I’m no career counselor but I do know that the job requirements of the Information Age have shifted the way people work and the responsibilities they assume in many undocumented ways.

 I don’t think human resource departments are especially aware of this shift and, based on panels and sessions I've sat on or listened to, I’m very sure a lot of respected higher-education institutions don’t understand it at all. Sadly, a lot of undergrad and graduate business school is still about professors selling the latest edition of their textbook.

Start with this thought: If you have a few years or more with your employer, think about what were you originally hired to do at your current (or your last) job and how it compares to what you actually do now. How many of you think HR knows at this moment exactly what you do on the job? How much of your job did you build for yourself? What would happen if you fell off the Earth tomorrow?

It’s something about the new dynamism of business and technology.
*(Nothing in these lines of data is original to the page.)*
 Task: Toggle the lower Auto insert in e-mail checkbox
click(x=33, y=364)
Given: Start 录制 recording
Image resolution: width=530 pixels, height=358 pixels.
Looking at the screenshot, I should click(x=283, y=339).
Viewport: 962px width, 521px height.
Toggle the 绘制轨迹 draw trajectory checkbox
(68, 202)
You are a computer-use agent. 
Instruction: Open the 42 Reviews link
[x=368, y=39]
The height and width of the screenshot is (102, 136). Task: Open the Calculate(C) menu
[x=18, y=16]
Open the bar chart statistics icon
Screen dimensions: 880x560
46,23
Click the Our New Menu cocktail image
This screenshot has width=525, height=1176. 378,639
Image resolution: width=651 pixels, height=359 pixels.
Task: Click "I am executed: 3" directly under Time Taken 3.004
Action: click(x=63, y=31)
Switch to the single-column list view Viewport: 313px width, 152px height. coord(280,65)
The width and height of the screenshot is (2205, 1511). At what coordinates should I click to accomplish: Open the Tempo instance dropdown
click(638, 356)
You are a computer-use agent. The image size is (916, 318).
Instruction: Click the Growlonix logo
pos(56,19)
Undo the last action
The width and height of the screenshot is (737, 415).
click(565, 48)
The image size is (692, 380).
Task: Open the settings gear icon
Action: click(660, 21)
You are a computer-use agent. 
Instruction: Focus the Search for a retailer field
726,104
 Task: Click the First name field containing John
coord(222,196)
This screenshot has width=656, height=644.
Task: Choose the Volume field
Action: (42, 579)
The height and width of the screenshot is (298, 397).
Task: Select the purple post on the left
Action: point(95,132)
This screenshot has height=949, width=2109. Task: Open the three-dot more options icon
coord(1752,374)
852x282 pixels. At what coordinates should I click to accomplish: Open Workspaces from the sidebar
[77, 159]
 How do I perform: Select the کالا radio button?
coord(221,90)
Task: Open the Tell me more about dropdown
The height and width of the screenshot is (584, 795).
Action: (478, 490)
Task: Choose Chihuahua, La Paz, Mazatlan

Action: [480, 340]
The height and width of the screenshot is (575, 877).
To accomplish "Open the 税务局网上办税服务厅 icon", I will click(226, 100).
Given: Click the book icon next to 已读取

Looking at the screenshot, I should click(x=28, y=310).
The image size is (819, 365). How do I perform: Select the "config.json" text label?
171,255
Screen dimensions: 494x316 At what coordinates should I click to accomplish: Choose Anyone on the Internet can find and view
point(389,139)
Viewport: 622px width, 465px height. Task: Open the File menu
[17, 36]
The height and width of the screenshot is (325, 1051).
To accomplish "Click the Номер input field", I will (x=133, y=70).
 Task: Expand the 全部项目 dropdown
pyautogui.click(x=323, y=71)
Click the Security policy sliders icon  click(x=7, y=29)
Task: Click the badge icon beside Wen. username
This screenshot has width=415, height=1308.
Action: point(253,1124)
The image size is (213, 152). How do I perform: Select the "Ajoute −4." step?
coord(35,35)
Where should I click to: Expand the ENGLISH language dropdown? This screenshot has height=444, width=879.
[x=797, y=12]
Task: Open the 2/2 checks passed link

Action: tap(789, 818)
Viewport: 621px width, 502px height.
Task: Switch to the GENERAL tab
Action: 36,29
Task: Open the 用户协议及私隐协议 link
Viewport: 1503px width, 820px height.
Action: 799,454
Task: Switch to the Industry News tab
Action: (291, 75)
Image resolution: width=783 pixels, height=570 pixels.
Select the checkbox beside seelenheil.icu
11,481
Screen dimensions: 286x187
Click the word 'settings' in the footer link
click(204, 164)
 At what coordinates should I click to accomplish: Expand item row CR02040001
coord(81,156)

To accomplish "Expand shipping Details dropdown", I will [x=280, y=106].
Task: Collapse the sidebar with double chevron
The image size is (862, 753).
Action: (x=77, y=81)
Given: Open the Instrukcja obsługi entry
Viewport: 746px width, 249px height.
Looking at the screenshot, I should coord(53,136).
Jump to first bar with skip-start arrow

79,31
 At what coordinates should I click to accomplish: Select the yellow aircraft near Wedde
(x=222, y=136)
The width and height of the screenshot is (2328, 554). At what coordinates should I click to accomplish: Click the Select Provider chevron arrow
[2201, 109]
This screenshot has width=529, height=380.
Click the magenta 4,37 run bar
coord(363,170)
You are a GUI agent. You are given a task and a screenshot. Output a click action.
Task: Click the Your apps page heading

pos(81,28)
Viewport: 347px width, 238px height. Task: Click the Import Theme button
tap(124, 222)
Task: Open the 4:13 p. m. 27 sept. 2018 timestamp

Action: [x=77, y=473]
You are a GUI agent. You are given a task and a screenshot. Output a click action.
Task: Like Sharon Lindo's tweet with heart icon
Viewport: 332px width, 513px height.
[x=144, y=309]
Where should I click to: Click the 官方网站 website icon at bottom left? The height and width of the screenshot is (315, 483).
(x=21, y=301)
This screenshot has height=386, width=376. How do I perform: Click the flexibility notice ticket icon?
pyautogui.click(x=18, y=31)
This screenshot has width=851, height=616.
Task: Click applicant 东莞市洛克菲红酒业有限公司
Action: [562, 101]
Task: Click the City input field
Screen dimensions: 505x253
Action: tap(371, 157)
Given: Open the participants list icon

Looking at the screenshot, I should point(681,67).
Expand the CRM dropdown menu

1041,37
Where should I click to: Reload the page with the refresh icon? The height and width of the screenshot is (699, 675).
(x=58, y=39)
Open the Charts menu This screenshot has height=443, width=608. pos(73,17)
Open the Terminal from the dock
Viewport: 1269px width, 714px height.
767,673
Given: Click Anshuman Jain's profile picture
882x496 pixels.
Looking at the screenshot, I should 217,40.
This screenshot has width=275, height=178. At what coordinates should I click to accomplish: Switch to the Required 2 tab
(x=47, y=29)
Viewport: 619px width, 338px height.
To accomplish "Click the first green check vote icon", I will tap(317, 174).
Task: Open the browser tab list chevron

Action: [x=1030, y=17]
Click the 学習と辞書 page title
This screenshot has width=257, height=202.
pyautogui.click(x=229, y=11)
For lower, middle and some upper management, I’m becoming convinced that as the gravitational fields of business and IT intersect, more and more of us are creating our job descriptions on the fly with a mix of trained and latent skills.

Generalization is the new specialization, and it assumes that a lot of talents are at hand.

It’s worse for the most focused and driven people in our midst, the “born-to-be-a…” folks who live a certain discipline and that relates especially to a lot of very smart analytical people I know. If you’ve lost or left a job, Dice or Monster alone might not get you back in the game, so there have been a lot of stories about “soft skills,” of socializing, communication, inquisitiveness, initiative, writing and generally carrying a greater list of responsibilities, especially so as the workforce bottoms.

Even if every information worker isn’t cut out or inspired to lead, soft skills are underestimated in the opportunity they can deliver. As an editor, I bemoan much of the copy that crosses my desk from skilled IT and business professionals in unintelligible form. I am shocked at the insularity and defensiveness some IT departments express when they tell their stories. I am bored with the visions of business managers who can’t accept that their ideas are impossible to execute solely on their own terms.

Looking for objectivity, I took a soft skills quiz, (it’s also meant to sell a book) that tells me I’m weak in “communicating” and “handling others.” Without methodology, I trust this about as much as I trust a fashion magazine quiz, but it made me doubt the instincts that tell me I am a good consensus builder. (This reminded me of the experience of being allowed to review the private comments of my eighth-grade teachers upon graduation from elementary school. Had they only written “great communicator” instead of “craves attention,” my future might have been different.)

But here’s the big point and the buried lead of this story: Nobody is going to come to you and tell you to sharpen your communication and team skills. You'll be judged as you come and go. Poets and painters can wrap themselves in their passion and I’ll praise them for that. If your head goes that way, take up a trade and read Matthew Crawford’s excellent and provocative book Shop Class as Soulcraft. I’m reading it myself.

But it’s going to be a burden for the elegantly left-brained but graceless data manager who needs an organizational role in order to have a job. In Outliers, Malcolm Gladwell described this in his meeting with the most intellectually incisive person he’d ever met who was an abject failure of success because of his inability to articulate and communicate. Until we recognize and nurture this person in the enterprise, what you do will be self-evident and mark your chances in a group-working environment. 

You’d think compartmentalized yet diverse expertise would make you powerful but it doesn’t if nobody knows what it is you do – or if you overestimate yourself in a visible role. In writing this I’m a little scared to encourage the kind of socially adept but idea-vacant types we all see survive improbably at multiple management levels in our businesses. In baseball, they call these people “clubhouse guys,” a level below a bench player. But if you’re like me, you are separately inspired by certain persons in your organization you’d like to work closely with.

Companies and especially human resource leads need to learn a thing or two about business processes, their organization’s own core competencies and get their game together when it comes to hiring, retention, training and compensation. I'm hoping that organizations are looking closer at this topic but something tells me they’re much better at it in Sweden.

If you do fall off the Earth tomorrow, I’ll bet things will muddle along, somebody will be hired to a complex and perhaps overwhelming position and, if things go badly enough, there will be another look at your business architecture and another reorganization. Whoever comes next will need to be flexible as well as talented because we're in uncharted waters here.